The cost of the ingredient depends on the quality of the leaf. A typical 80kg bag of black tea could be bought for £90 to £100 at the beginning of the year. The company says that same bag now costs £120 to £150 at the weekly international auctions.
In other words, it is paying an awful lot more for the same amount of tea.
"We don't have big enough margins between us and retailers to absorb all these costs. We're looking at how to mitigate some of them, from our labour, overheads and marketing costs, which will affect the growth of the business and employment in long run. But some of these currency costs will have to be passed on, as neither us nor the retailers can absorb any more cost increases," Mr Saha says.
Like other suppliers, he is in discussions with the supermarkets about price rises. He denies posturing to try to secure a better deal.
"Absolutely not. This is a really serious situation for us. Nobody wants to do this, but ultimately some of the costs will go to the shoppers. There is no other option," Mr Saha says.
"It's one of the favourite drinks of this country. It's very unfortunate. It's nobody's fault - it's due to the economic conditions."
Typhoo Tea is owned by the Indian conglomerate Apeejay Surrendra Group, which Mr Saha says has supported the UK business for the last few months.
But he warned that if the fall in the pound was sustained, his business would be set to lose £3m, all but wiping out its profits. The time has now come to do something about it, he says.
"For everybody, it's been so difficult after June. We can't plan anything.

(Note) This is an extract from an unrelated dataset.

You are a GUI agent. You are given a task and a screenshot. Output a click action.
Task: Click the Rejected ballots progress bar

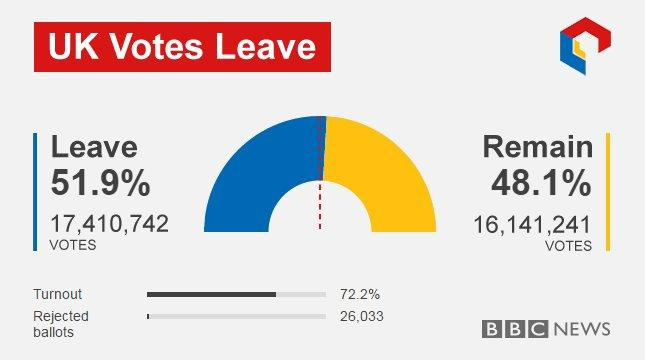point(236,316)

Every day, you don't know what is going to happen next week. There is so much volatility."
Typhoo employs some 300 workers in the UK.
Many suppliers are talking to the supermarkets about price rises. These negotiations are normally confidential but they spilled into the open when Tesco's spat with Unilever became public.
Retailers and suppliers regularly discuss prices but, according to one industry expert, the current situation is different.
"This is no cat and mouse game. What we've been seeing here is unprecedented," says David Sables from Sentinel Management Consultants, which advises suppliers on how to negotiate with supermarkets.
"The real change that's happened here is that it's happening at a time when the retailers' margins have been squeezed by the battle with Aldi and Lidl. They can't take any more pain. It comes with a price increase to them, they will have to pass it on.
"There needs to be a new approach, a getting together of everyone to sensibly sit down and see how they can protect the consumer against what is a real industry issue," he says.
There are ways to absorb costs. For instance, Tesco and Morrisons are trying to make their businesses more simple and efficient which will save money in the long run. Packaging and product sizes can also be reviewed.
But after years of falling prices in the aisles, it seems inevitable that some prices will rise.
"I think there is a wave of price increases to come, as early as January. That's when we'll see the biggest impact," says Mr Sables.
"The generally accepted view is 5% - that's an understatement of what we're seeing on the foreign exchange. The view is that the industry will absorb some of that difference."
For Typhoo Tea, the time has come to pass on some of its costs.
In the longer term, its boss says he will be trying to boost exports and take advantage of any Brexit opportunities, but the focus now is dealing with the fallout.
Mr Saha adds: "This is a real loss, a real pain for this business and we cannot accept this loss any more."